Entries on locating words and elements
%%
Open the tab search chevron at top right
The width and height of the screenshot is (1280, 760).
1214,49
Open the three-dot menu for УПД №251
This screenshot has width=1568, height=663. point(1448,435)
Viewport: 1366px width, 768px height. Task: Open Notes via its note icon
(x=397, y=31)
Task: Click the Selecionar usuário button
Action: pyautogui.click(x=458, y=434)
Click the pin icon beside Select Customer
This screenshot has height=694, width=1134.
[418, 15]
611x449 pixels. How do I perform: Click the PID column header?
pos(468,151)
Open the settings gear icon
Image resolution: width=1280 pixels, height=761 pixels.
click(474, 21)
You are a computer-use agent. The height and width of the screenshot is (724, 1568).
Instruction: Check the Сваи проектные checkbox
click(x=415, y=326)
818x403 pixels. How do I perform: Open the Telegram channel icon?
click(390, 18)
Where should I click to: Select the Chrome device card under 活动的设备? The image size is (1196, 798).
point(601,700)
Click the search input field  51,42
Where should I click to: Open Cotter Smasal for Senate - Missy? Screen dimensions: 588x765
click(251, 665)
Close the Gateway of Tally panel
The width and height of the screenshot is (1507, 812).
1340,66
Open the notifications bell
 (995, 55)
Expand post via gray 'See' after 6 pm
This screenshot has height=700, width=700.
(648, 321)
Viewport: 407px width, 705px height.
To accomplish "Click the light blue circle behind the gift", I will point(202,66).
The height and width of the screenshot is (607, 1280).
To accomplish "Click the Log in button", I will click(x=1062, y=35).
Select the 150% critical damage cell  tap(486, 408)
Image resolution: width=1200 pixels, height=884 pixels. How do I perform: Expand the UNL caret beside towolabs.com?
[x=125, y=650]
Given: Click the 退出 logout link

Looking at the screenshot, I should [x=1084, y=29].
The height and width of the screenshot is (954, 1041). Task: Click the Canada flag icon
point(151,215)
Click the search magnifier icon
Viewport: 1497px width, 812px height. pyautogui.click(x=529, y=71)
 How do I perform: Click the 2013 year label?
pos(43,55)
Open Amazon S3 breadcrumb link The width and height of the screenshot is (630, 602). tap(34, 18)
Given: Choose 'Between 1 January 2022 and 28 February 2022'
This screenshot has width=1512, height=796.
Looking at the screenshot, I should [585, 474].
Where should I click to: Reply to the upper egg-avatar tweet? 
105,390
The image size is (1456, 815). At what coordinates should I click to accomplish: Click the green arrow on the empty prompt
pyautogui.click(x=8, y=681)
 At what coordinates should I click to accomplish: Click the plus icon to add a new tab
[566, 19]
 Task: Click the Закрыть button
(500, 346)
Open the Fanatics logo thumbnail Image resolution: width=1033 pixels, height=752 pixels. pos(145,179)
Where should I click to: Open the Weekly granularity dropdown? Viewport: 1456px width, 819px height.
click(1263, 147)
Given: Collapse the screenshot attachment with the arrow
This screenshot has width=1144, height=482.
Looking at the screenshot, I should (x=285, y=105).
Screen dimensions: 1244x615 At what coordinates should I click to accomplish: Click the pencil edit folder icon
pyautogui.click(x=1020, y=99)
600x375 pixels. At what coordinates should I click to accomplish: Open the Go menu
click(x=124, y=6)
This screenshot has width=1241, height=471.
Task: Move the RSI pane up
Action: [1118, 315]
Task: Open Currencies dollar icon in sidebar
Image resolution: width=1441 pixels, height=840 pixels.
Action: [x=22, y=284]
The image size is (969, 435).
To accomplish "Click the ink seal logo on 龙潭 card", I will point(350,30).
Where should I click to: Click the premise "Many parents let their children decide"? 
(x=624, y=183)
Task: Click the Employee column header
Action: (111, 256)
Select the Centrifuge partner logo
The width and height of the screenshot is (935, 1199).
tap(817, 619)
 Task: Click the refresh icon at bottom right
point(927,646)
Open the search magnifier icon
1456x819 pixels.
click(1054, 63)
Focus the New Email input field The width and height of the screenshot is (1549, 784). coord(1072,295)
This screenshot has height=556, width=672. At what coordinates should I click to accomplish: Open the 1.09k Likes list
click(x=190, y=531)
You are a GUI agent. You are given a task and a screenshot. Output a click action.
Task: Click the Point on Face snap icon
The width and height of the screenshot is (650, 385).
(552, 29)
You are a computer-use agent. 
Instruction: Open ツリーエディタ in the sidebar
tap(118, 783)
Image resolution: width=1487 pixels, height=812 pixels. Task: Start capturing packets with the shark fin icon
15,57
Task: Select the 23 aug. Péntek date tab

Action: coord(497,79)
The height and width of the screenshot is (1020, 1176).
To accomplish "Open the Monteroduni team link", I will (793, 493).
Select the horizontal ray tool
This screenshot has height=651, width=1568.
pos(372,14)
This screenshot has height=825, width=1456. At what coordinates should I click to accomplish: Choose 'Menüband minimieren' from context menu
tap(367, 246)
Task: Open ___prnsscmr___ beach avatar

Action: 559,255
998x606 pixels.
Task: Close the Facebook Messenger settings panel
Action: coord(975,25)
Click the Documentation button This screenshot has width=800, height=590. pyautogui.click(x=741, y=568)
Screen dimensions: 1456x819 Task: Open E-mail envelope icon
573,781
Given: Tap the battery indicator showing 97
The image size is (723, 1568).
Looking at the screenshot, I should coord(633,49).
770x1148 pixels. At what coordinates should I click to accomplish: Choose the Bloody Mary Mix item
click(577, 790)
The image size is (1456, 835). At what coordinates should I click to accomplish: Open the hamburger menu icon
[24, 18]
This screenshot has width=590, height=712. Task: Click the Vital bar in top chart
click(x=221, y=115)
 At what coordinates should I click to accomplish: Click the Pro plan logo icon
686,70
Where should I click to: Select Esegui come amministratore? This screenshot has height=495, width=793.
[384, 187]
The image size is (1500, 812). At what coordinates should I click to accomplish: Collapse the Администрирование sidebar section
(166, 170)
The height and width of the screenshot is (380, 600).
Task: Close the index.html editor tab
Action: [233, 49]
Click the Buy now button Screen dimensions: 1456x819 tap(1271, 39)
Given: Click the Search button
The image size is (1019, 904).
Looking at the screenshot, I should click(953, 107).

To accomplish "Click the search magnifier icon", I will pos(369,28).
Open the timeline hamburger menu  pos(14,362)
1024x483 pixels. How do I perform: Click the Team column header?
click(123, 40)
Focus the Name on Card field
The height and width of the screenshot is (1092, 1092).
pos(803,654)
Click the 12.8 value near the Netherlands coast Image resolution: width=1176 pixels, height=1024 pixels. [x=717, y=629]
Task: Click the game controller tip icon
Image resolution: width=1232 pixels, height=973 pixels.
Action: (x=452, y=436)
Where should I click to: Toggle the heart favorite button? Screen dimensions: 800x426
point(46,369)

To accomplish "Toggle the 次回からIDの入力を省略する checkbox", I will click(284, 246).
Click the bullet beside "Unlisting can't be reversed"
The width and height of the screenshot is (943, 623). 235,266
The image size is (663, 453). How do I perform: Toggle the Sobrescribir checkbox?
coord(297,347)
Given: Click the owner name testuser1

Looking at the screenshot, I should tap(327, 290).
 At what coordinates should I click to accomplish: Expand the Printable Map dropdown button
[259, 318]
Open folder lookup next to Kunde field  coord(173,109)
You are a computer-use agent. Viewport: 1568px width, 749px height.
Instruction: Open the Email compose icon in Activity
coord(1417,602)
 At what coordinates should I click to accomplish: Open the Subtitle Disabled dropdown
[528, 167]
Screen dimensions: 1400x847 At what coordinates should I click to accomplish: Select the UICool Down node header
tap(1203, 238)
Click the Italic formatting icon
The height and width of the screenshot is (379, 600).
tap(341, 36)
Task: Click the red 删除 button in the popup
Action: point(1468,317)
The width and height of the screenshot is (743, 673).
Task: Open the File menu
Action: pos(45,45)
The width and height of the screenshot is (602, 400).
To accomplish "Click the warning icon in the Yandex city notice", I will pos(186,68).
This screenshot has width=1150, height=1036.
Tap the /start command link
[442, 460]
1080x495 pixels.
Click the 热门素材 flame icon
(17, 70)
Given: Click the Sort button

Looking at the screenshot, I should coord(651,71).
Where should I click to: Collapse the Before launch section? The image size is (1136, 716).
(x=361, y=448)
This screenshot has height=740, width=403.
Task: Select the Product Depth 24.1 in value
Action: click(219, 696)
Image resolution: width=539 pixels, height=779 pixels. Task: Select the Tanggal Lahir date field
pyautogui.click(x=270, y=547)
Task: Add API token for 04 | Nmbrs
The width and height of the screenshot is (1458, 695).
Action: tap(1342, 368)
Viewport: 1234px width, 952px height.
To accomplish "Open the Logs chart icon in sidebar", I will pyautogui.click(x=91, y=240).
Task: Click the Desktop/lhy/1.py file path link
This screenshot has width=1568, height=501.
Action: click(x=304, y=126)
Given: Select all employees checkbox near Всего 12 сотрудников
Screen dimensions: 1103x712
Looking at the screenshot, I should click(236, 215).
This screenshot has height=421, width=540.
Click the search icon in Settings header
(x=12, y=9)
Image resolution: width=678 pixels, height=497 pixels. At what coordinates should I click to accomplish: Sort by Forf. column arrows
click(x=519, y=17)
%%
Please rewrite the data starting at the line containing "1024x483 pixels. How" and ending at the line containing "Action: (x=452, y=436)", swapping "Team" for "Player" and leaving everything else unchanged.

**FINAL RESULT**.
1024x483 pixels. How do I perform: Click the Player column header?
click(123, 40)
Focus the Name on Card field
The height and width of the screenshot is (1092, 1092).
pos(803,654)
Click the 12.8 value near the Netherlands coast Image resolution: width=1176 pixels, height=1024 pixels. [x=717, y=629]
Task: Click the game controller tip icon
Image resolution: width=1232 pixels, height=973 pixels.
Action: (x=452, y=436)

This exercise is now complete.